Main Cause of Data Breaches: Malicious or Criminal Attacks
IBM did a study about causes, too. (https://www.ibm.com/security/data-breach)
Several factors are included in the list of causes of today’s data breaches, and IBM reported the list, along with the percentages attributable to the cause of the breaches. The list is also worth committing to memory:
The main causes of data breaches:
- Human error (includes negligence by employees, even contractors 27%
- System glitches 25%
- Malicious or criminal attacks (where businesses were deliberately targeted) 48%
The first on this list is Human error and/or Negligence. A little effort goes a long way here. How much is it worth to you to safeguard your personal or business information and bank accounts? While human behavior has such a significant impact to the workplace and the state of cyber security, why not harness that ability. Therein lies the potential to implement some safeguard s, practices and procedures. We have urged clients to become proactive in this area for years.
A proactive approach to education, training, and policy/procedures, will help to mitigate attacks and the costs associated with remedy. The cost to implement an appropriate security-information program is not as costly as many might assume. What’s more, educated employees who believe they may be attacked act differently toward security than those who do not yet see the light of reality. A security-information program is hands-down the best “non-insurance insurance” available.
About half (50%) of all cyber attacks target small businesses:
- The damage will be more severe on a smaller to mid-size businesses. (https://www.inc.com/joseph-steinberg/small-businesses-beware-half-of-all-cyber-attacks-target-you.html) Additionally, hackers are aware that smaller organizations are less likely to take the measures necessary to properly safeguard systems security, and as a result, these become desirable targets.
Hackers Use the Side Door, too
- Smallbiztrends.com reported, “Hackers sometimes target small businesses with the goal of breaching a larger company connected to the small business. Target’s data was famously breached.
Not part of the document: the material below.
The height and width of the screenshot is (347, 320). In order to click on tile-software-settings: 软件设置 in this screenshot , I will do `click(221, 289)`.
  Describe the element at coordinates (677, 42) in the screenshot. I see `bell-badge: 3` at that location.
But few people know that the company’s vast database was actually hacked through its HVAC vendor. … Small businesses may have access to huge amounts of data.” (Emphasis added.) (https://smallbiztrends.com/2018/08/cybercriminals-target-small-businesses.html)
Mobile Attacks on the Rise
- Mobile attacks via malware rose by a whopping 54%. (https://www.symantec.com/content/dam/symantec/docs/reports/istr-23-executive-summary-en.pdf)
- It does not help that only 20% of Android devices are running the newest release. Update your devices, people!
- Phishing emails are responsible for 91% of email attacks.
- 13.92% of malware gets delivered via email.
You run a business?
- 7 of 10 businesses are not prepared to respond to a cyberattack.
Even with the ridiculous statistics of the current state of cyberthreats, and we know cyber attacks are growing exponentially, and yet, over 73% of businesses are under prepared to deal with one. And what’s more, those same businesses would suffer significant adverse impact as a result of cyberattack. (https://www.inc.com/adam-levin/more-than-70-percent-of-businesses-admit-theyre-unprepared-for-a-cyberattack.html)
What to watch for in 2019:
- Cryptojacking. This is where an attacker hijacks your CPU and uses it to mine cryptocurrencies. (Think DoS attack, except worse.) The number of cryptojacking occurrences from 2017 to 2018, actually quadrupled, according to Symantec. (https://www.hiscox.co.uk/sites/uk/files/documents/2018-02/Hiscox_Cyber_Readiness_Report_2018_FINAL.PDF)
Expected global cost of cybercrime in 2019:
- Global cost of cybercrime in 2019 is expected to exceed $2 trillion in 2019. (https://www.juniperresearch.com/researchstore/strategy-competition/cybercrime-security)
If the above facts manage to produce concern in the form of a bona fide alarm, then all the better. Knowledge is your weapon. Remember, staying a step ahead of cybercriminals requires resistance, diligence, and effort.